Même pour les vétérans forcenés de l'argent électronique, la dématérialisation doit parfois reconnaître ses limites. Voilà, par exemple, comment Venmo entame une collaboration avec l'éditeur mondialement célèbre de cartes de vœux Hallmark afin de redonner un côté tactile bienvenu aux cadeaux tristement devenus trop virtuels.
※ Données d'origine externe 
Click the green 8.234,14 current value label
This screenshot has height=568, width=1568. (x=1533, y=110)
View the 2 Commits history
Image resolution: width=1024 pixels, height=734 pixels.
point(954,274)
Alors que sa mission principale de gestion des paiements entre individus en faisait déjà naturellement un support idéal pour une déclinaison moderne des présents en numéraire, la filiale de PayPal propose depuis le début de 2022 (avec un retard de plusieurs années sur ses homologues chinoises, toutefois) d'associer au transfert une illustration personnalisée aux réminiscences des cartes imprimées traditionnellement envoyées dans les grandes occasions, telles que Noël, jour de l'an, anniversaire…
Mais, sans être excessivement nostalgique et les plus jeunes peuvent tout autant y être sensibles, ces images affichées sur un écran de téléphone n'ont pas le charme d'une enveloppe déposée au pied d'un sapin ou trouvée au fond d'une boîte aux lettres, dont on savoure par avance l'ouverture et la découverte de son contenu, puis qu'on garde précieusement, pour l'éternité, dans un carton à chaussures. C'et toute une expérience que Hallmark défend envers et contre tout et que Venmo veut donc maintenant capter.
En pratique, le principe consiste à, d'abord, acheter, pour environ 5 dollars, une carte spéciale auprès d'une des enseignes habituelles pour ce genre d'articles ou en ligne. L'expéditeur va ensuite lui associer une cagnotte nominative – composée d'un montant et de l'identifiant du bénéficiaire (qui peut être un numéro de téléphone ou une adresse de courriel) – grâce à un QR code qui le redirige dans l'espace dédiée de l'application Venmo. Il ne lui reste plus qu'à rédiger un message, s'il le souhaite, et à l'expédier.
À réception, le destinataire capture à son tour le QR code et collecte de la sorte le montant de son cadeau dans son propre porte-monnaie Venmo (dont le propriétaire doit évidemment correspondre à celui qui était enregistré à la création), tout en conservant un souvenir physique de l'attention qui lui a été portée. À ce moment-là seulement le compte de l'émetteur est débité. En cas de vol, de perte ou d'oubli, la somme associée, qui était simplement bloquée, est restituée automatiquement après 180 jours.
La dématérialisation des interactions a certainement du bon quand elle touche à des démarches imposées, souvent pleines de frictions, mais elle est beaucoup plus critiquable quand elle déshumanise les relations. Les échanges de cadeaux constituent bien l'archétype de ces transactions où la convivialité humaine prime, surtout quand leur vecteur se réduit à une poignée de dollars (par manque d'imagination ?). Dès lors, la coopération entre des acteurs représentatifs l'un de l'univers virtuel et l'autre du monde physique dans le but de combiner le meilleur des deux est une magnifique leçon.